MATERIALS PROVIDED:
★ ★ ★ ★ ★
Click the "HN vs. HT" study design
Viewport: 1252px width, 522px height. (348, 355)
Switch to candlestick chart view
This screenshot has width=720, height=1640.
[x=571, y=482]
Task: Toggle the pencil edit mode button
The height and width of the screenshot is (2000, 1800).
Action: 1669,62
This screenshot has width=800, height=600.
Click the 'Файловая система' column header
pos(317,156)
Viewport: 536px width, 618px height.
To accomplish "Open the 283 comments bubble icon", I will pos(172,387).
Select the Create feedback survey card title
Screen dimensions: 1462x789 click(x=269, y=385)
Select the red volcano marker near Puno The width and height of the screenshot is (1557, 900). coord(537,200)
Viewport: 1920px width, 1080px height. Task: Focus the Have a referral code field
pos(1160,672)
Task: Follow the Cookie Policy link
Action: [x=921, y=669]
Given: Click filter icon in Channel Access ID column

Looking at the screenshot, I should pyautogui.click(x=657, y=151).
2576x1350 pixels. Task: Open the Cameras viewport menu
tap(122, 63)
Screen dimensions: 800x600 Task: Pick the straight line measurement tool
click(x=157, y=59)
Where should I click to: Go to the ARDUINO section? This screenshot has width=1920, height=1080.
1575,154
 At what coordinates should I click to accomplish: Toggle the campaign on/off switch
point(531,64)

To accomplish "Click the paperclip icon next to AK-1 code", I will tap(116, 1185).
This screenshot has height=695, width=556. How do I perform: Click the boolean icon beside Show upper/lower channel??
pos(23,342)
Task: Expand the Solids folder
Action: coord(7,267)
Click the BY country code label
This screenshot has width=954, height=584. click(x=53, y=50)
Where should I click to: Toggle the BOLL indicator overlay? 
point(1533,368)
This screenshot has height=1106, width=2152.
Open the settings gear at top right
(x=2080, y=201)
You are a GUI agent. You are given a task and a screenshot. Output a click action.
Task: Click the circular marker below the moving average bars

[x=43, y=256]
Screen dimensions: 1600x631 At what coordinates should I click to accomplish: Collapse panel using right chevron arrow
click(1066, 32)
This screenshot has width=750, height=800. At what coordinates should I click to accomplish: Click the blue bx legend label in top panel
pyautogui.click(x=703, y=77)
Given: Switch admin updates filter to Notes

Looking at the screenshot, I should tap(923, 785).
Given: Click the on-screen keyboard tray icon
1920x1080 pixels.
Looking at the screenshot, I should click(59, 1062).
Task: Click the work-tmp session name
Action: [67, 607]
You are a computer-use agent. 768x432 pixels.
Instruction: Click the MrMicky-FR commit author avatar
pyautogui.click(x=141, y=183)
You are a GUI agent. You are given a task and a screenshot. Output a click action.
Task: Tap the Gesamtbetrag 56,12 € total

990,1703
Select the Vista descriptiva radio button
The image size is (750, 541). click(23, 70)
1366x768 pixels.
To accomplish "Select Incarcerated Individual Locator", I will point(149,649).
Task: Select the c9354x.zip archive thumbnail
★ ★ ★ ★ ★
REQUIRED WORK:
Swap every "Toggle" in the rows above for "Flip" and give the rows again with nothing else altered.

WRITTEN ANSWER:
Click the "HN vs. HT" study design
Viewport: 1252px width, 522px height. (348, 355)
Switch to candlestick chart view
This screenshot has width=720, height=1640.
[x=571, y=482]
Task: Flip the pencil edit mode button
The height and width of the screenshot is (2000, 1800).
Action: 1669,62
This screenshot has width=800, height=600.
Click the 'Файловая система' column header
pos(317,156)
Viewport: 536px width, 618px height.
To accomplish "Open the 283 comments bubble icon", I will pos(172,387).
Select the Create feedback survey card title
Screen dimensions: 1462x789 click(x=269, y=385)
Select the red volcano marker near Puno The width and height of the screenshot is (1557, 900). coord(537,200)
Viewport: 1920px width, 1080px height. Task: Focus the Have a referral code field
pos(1160,672)
Task: Follow the Cookie Policy link
Action: [x=921, y=669]
Given: Click filter icon in Channel Access ID column

Looking at the screenshot, I should pyautogui.click(x=657, y=151).
2576x1350 pixels. Task: Open the Cameras viewport menu
tap(122, 63)
Screen dimensions: 800x600 Task: Pick the straight line measurement tool
click(x=157, y=59)
Where should I click to: Go to the ARDUINO section? This screenshot has width=1920, height=1080.
1575,154
 At what coordinates should I click to accomplish: Flip the campaign on/off switch
point(531,64)

To accomplish "Click the paperclip icon next to AK-1 code", I will tap(116, 1185).
This screenshot has height=695, width=556. How do I perform: Click the boolean icon beside Show upper/lower channel??
pos(23,342)
Task: Expand the Solids folder
Action: coord(7,267)
Click the BY country code label
This screenshot has width=954, height=584. click(x=53, y=50)
Where should I click to: Flip the BOLL indicator overlay? 
point(1533,368)
This screenshot has height=1106, width=2152.
Open the settings gear at top right
(x=2080, y=201)
You are a GUI agent. You are given a task and a screenshot. Output a click action.
Task: Click the circular marker below the moving average bars

[x=43, y=256]
Screen dimensions: 1600x631 At what coordinates should I click to accomplish: Collapse panel using right chevron arrow
click(1066, 32)
This screenshot has width=750, height=800. At what coordinates should I click to accomplish: Click the blue bx legend label in top panel
pyautogui.click(x=703, y=77)
Given: Switch admin updates filter to Notes

Looking at the screenshot, I should tap(923, 785).
Given: Click the on-screen keyboard tray icon
1920x1080 pixels.
Looking at the screenshot, I should click(59, 1062).
Task: Click the work-tmp session name
Action: [67, 607]
You are a computer-use agent. 768x432 pixels.
Instruction: Click the MrMicky-FR commit author avatar
pyautogui.click(x=141, y=183)
You are a GUI agent. You are given a task and a screenshot. Output a click action.
Task: Tap the Gesamtbetrag 56,12 € total

990,1703
Select the Vista descriptiva radio button
The image size is (750, 541). click(23, 70)
1366x768 pixels.
To accomplish "Select Incarcerated Individual Locator", I will point(149,649).
Task: Select the c9354x.zip archive thumbnail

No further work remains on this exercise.